▶ 抜粋文
────────────────────────────────────────

また、本発明は、かかる漁船操業認証装置による漁船別漁獲割当システムである。
さらに、本発明は、漁船操業認証方法及び漁船別漁獲割当方法である。
【発明の効果】
【0007】
本発明によれば、漁船操業が適正かどうかを認証することができる。本発明は、水産資源の保護のため、漁船毎に、年間の魚種毎の漁獲量が取り決められている場合に、漁獲物が取り決めの範囲内に含まれているものであることを客観的に証明する仕組みを提供することができる。特に、漁獲した場所(操業位置)と水揚げ場の2箇所で、途中改ざんの無いことを保証することによって、認証の信頼性を高めることができる。なお、ここに記載された効果は必ずしも限定されるものではなく、本明細書中に記載されたいずれかの効果であっても良い。
【図面の簡単な説明】
【0008】
【
図1】
図1は、本発明の一実施形態の概略を示すブロック図である。
【
図2】
図2は、本発明の一実施形態の一部の構成を示すブロック図である。
【
図3】
図3は、本発明の一実施形態の処理の流れを示すフローチャートである。
【発明を実施するための形態】
【0009】
以下、本発明の実施形態について説明する。なお、以下に説明する実施形態は、本発明の好適な具体例であり、技術的に好ましい種々の限定が付されているが、本発明の範囲は、以下の説明において、特に本発明を限定する旨の記載がない限り、これらの実施形態に限定されないものとする。
【0010】
図1は、漁獲及び水揚げ認証装置の一実施形態の全体的構成を示す概略図である。一実施形態は、陸上側システムと操業場所(漁場)の漁船の両方が連携する構成とされている。陸上側システムとして、資源管理サーバー101、認証局102、漁業協同組合(漁協と称する)103が設けられている。
【0011】
一実施形態は、TAC(年間総漁獲量)を例えば200魚種のそれぞれについて策定し、TACに基づいてある魚種の漁獲枠を漁船別に配分するIVQ(漁船別漁獲割当)を採用する例である。但し、IQ(漁業経営者別漁獲割当)を採用する場合に対しても本発明は適用できる。資源管理サーバー101は、例えばクラウドサーバーとして実現される。資源管理サーバー101は、操業情報データベース111、TACデータベース112及び漁船情報データベース113を備えている。これらのデータベースに基づいて資源管理サーバー101は、例えば200魚種のそれぞれについて、各漁船に対する漁獲割り当て量を決定し、決定された各漁船に対する漁獲割り当て量がTACデータベース112に保持される。
【0012】
認証局102は、資源管理サーバー101に対して漁船情報、操業情報などを通信によって提供し、また、資源管理サーバー101から漁獲割当(IVQ)情報などの必要な情報を取得する。例えば資源管理サーバー101は、全国的組織であり、認証局102は、都道府県単位の組織である。

────────────────────────────────────────

▶ データ項目

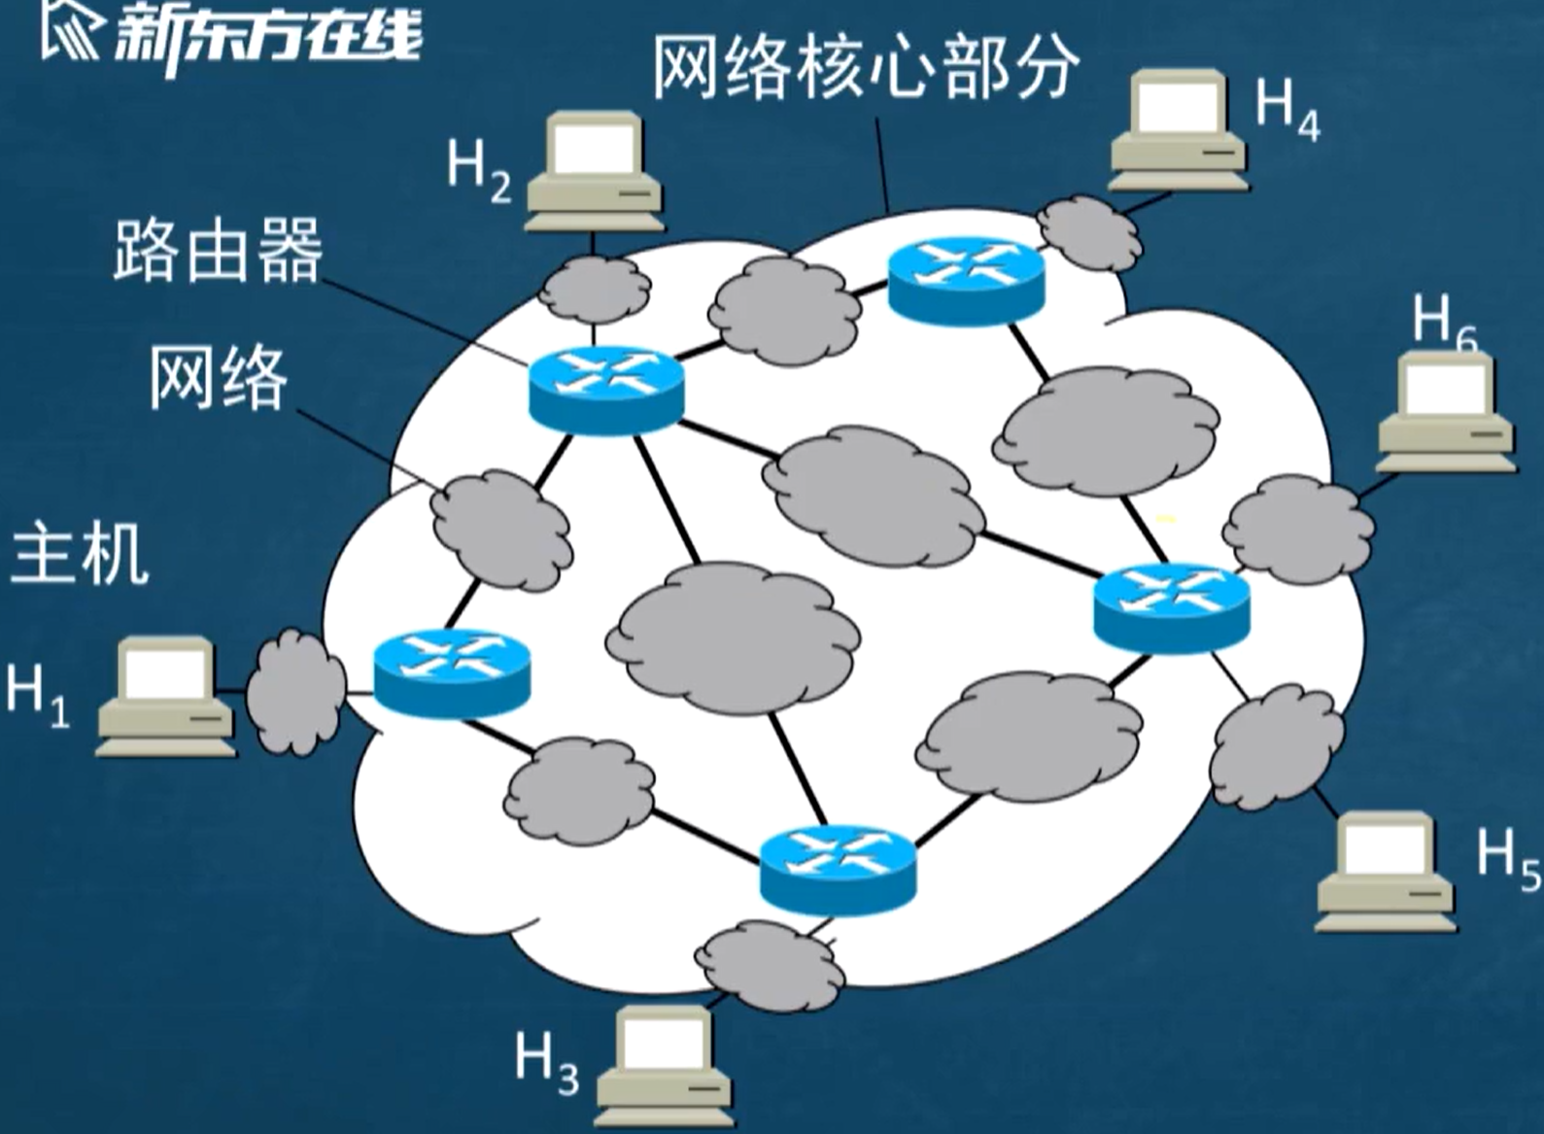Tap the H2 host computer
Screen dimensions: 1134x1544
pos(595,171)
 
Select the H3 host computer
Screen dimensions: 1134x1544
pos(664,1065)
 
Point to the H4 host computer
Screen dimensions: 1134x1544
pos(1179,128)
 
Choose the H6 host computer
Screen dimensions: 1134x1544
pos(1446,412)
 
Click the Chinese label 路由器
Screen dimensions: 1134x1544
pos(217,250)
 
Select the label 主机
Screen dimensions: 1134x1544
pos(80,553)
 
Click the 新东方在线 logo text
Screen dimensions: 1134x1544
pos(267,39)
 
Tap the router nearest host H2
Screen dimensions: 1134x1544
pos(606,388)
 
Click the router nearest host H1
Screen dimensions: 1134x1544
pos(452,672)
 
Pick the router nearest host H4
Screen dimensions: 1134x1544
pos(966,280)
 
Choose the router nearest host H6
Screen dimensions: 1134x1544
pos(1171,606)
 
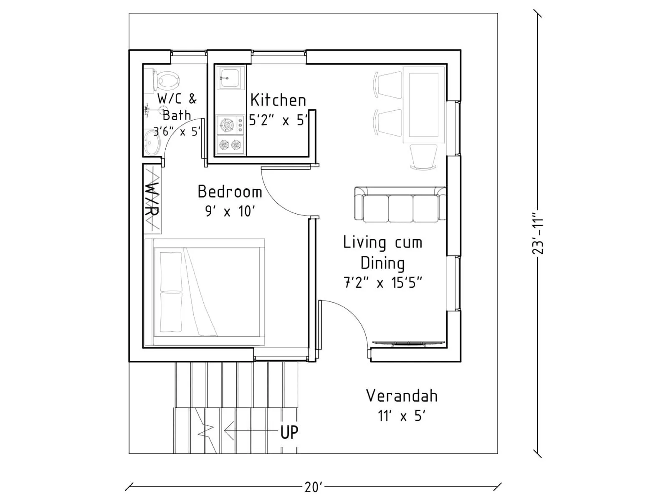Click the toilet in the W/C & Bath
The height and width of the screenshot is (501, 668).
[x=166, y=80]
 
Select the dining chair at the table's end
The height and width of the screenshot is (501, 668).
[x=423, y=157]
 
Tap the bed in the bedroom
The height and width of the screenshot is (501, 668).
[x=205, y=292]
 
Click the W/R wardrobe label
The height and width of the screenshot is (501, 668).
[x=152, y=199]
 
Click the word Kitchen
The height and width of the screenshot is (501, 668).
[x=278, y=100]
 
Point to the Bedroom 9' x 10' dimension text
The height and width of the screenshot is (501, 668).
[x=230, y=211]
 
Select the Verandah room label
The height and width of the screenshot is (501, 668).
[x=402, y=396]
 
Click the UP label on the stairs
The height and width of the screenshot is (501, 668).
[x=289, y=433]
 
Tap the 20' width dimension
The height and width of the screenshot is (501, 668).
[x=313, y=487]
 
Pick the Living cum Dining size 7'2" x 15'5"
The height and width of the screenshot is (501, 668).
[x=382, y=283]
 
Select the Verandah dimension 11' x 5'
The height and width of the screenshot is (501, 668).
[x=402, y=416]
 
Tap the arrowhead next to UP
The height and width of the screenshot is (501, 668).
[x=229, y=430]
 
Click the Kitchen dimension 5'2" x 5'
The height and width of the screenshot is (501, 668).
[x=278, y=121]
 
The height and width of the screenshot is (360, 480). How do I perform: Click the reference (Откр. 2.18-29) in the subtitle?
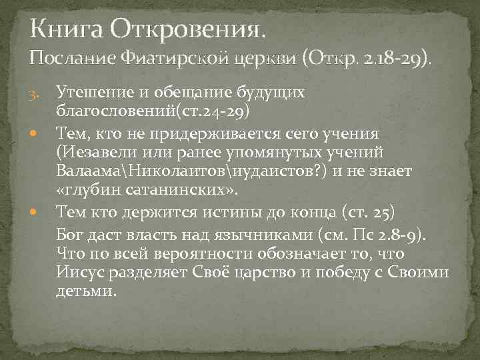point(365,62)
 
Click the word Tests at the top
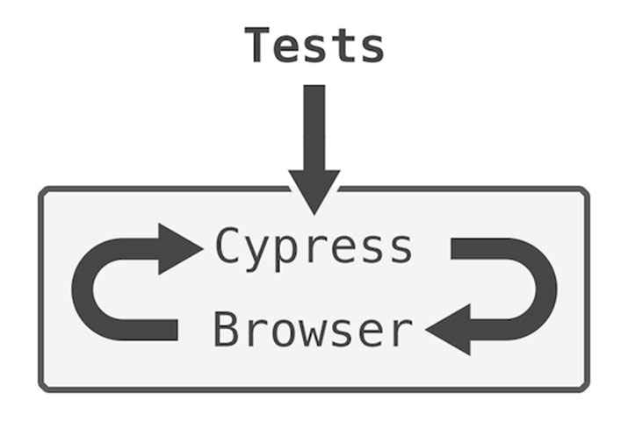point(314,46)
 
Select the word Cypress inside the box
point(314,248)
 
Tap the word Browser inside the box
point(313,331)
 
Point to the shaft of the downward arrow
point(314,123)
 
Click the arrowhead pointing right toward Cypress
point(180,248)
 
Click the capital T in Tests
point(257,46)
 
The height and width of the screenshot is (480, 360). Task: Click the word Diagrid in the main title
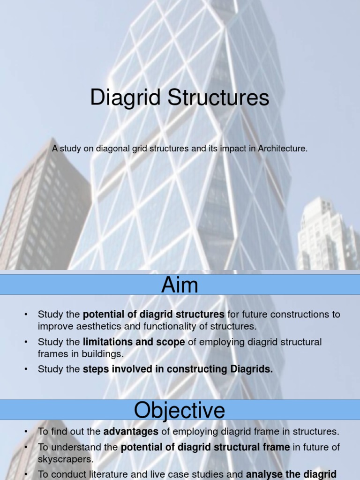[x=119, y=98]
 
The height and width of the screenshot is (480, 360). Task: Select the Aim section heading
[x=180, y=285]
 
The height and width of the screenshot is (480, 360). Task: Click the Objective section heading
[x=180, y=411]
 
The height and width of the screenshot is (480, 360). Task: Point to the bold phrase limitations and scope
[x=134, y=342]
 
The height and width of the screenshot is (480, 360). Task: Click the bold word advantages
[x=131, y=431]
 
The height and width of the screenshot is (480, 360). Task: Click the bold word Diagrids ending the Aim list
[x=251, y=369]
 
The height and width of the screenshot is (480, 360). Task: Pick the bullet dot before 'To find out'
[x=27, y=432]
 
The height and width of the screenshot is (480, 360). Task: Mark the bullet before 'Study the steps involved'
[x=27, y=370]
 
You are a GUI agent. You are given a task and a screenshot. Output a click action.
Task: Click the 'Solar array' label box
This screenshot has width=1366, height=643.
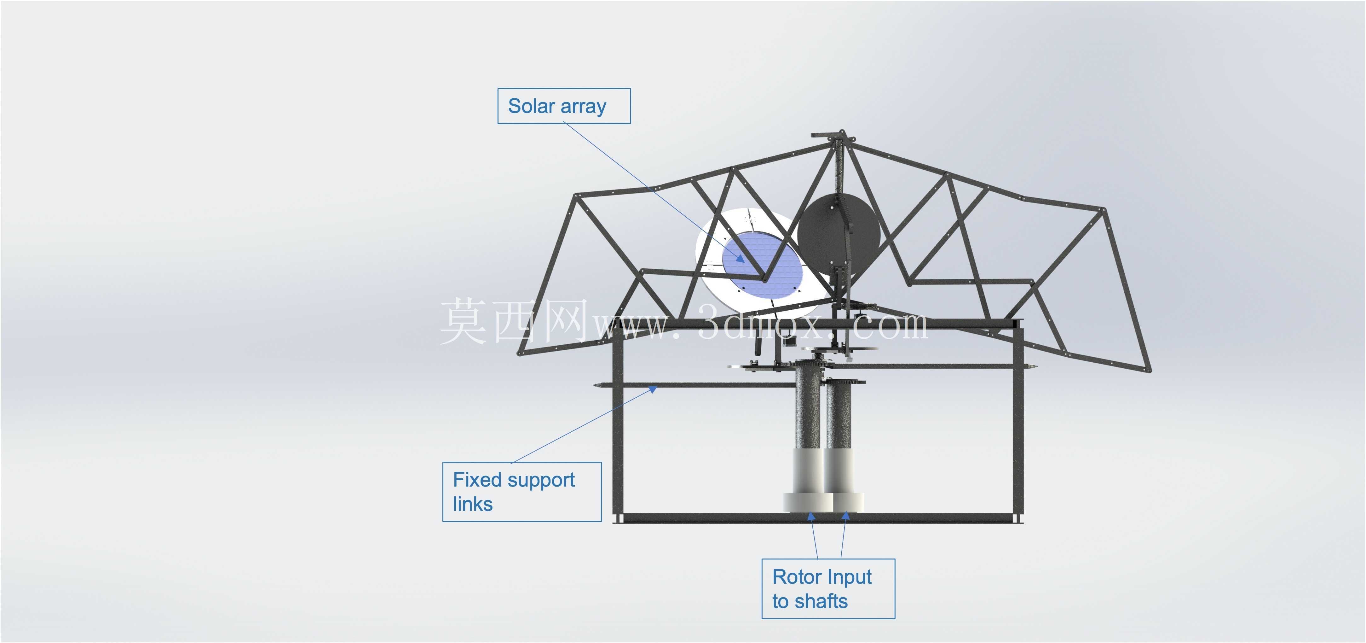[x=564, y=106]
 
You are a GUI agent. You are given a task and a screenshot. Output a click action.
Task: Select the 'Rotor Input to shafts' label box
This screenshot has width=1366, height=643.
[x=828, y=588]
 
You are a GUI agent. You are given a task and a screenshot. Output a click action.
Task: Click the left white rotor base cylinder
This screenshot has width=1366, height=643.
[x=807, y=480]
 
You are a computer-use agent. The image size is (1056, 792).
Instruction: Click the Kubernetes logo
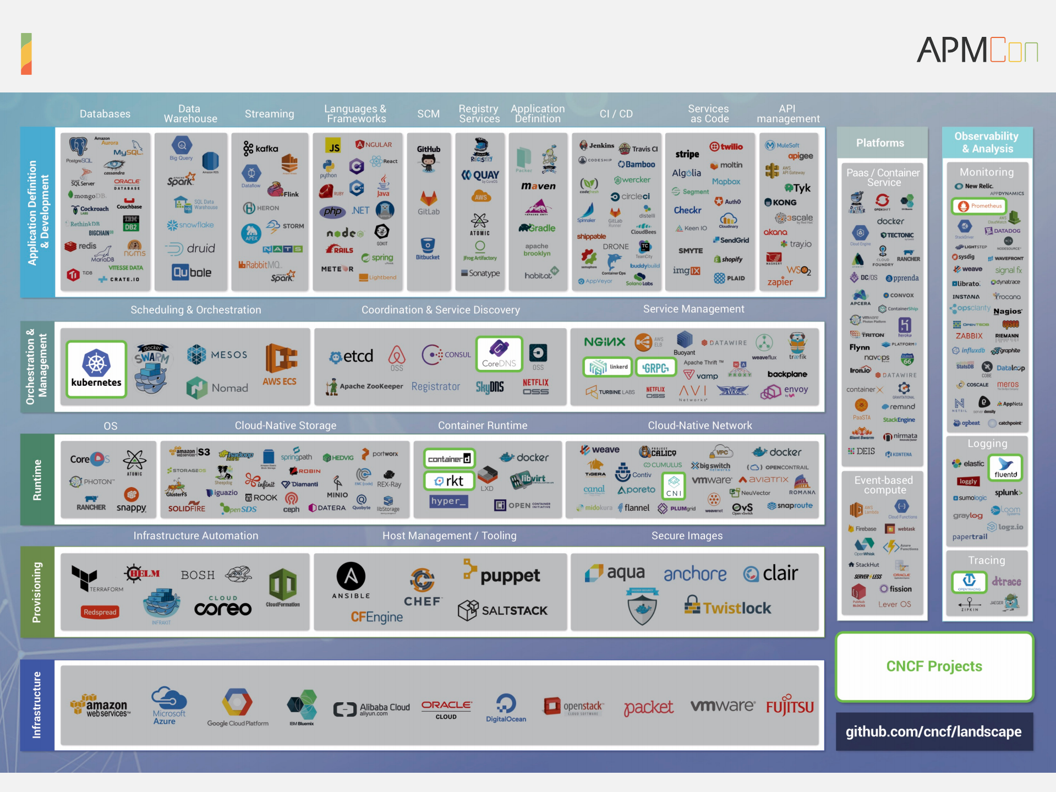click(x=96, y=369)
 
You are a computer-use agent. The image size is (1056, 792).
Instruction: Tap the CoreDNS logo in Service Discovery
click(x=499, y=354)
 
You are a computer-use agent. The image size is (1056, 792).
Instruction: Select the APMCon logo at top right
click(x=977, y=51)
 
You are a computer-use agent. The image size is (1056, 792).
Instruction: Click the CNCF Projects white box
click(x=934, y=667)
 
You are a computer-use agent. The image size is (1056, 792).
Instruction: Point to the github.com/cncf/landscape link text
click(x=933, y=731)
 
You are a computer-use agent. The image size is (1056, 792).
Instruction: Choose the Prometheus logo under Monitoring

────────────────────────────────────────

▶ 課題 1
エントリの中から、「Point to the shaft of the downward arrow」を含む行から「[x=27, y=370]」を含む行までを、両端の行も含めてそのまま書き写しなさい。画像は答えに入れないこと。
▶ 課題 2
漁船操業認証についての文章の続きを、最後の文の後から引き継いで書きなさい。

▶ 解答例 1
Point to the shaft of the downward arrow
point(314,123)
 
Click the arrowhead pointing right toward Cypress
point(180,248)
 
Click the capital T in Tests
point(257,46)
 
The height and width of the screenshot is (480, 360). Task: Click the word Diagrid in the main title
[x=119, y=98]
 
The height and width of the screenshot is (480, 360). Task: Select the Aim section heading
[x=180, y=285]
 
The height and width of the screenshot is (480, 360). Task: Click the Objective section heading
[x=180, y=411]
 
The height and width of the screenshot is (480, 360). Task: Point to the bold phrase limitations and scope
[x=134, y=342]
 
The height and width of the screenshot is (480, 360). Task: Click the bold word advantages
[x=131, y=431]
 
The height and width of the screenshot is (480, 360). Task: Click the bold word Diagrids ending the Aim list
[x=251, y=369]
 
The height and width of the screenshot is (480, 360). Task: Pick the bullet dot before 'To find out'
[x=27, y=432]
 
The height and width of the screenshot is (480, 360). Task: Mark the bullet before 'Study the steps involved'
[x=27, y=370]

▶ 解答例 2
【0013】
資源管理サーバー101及び認証局102の役割の一つは、漁船からの操業申請の審査である。申請された操業位置・日時及び漁法等が違法漁業や禁漁事項に抵触しないかどうかを判定する。他の役割は、申請漁船の適正水揚げの審査である。水揚げ港・日時・漁獲量のチェックをするとともに、オブザーバー情報を含む操業情報を漁船から収集して、TAC規制や申請漁船の割当漁獲量を超えていないかを操業情報に基づいて審査する。
【0014】
例えば資源管理サーバー101は、全国的組織であり、認証局102は、都道府県単位の組織である。さらに、認証局102と漁協103の間で高速通信網(例えば5G)を介して情報の送受信がなされる。漁協103は、水揚げ漁港単位で設立されている。漁協103は、水揚げ、漁獲物のせりなどの管理を行い、せりにおいて、トレーサビリティの開始点(原産地証明)及び食の安全情報を漁獲物に対して付与する。これらのトレーサビリティ情報等は、認証コード104に基づいて作成される。
【0015】
認証コードは、例えばインターネット105を介して漁船201からの申請によって認証局102が発行する。漁船201が出航前などで港、沿岸等にいる場合には、携帯電話回線を通じて認証局102に対して自船情報を付加した漁獲許可申請情報を送信する。携帯電話回線に限らず通信衛星211を介した衛星電話で認証コードを申請してもよい。
【0016】
認証局102では、申請漁船から送られてきた漁船情報(漁船識別番号・操業位置等)をもとに、資源管理サーバー101内に登録された申請漁船の漁獲可能な割当残量(IQ)や操業位置及び日時等の禁漁成否を確認し、適正と判断したら、認証コードが改竄されることを防止するために、暗号化認証コード(仮の認証コード)を漁船201に対して発行する。認証コードには、一例として、漁船名、有効期間、魚種、漁獲地域、漁獲量、漁法、水揚げ港などの情報が含まれている。認証局102が発行した認証コードの内容が資源管理サーバー101に対して通知され、資源管理サーバー101が漁船201がどのような操業を行なおうとするかを把握することができる。漁獲許可申請が漁獲割当量超過や禁漁事項に抵触した場合は「不許可」となり、認証コードは発行されず、警告情報が送られる。
【0017】
漁船201が実際に操業する場合に、発行された認証コードの情報に基づく操業(適正な操業)を行なうことを担保するために(自動オブザーバー機能)、操業情報作成装置(データロガーと称する)202が漁船201に備えられている。また、漁船201は、魚群探知機203、GNSS(Global Navigation Satellite System/全地球航法衛星システム)受信機204、操業時の様子を撮影するための撮影装置205及び自動船舶識別装置AIS(Automatic Identification System)206を備えている。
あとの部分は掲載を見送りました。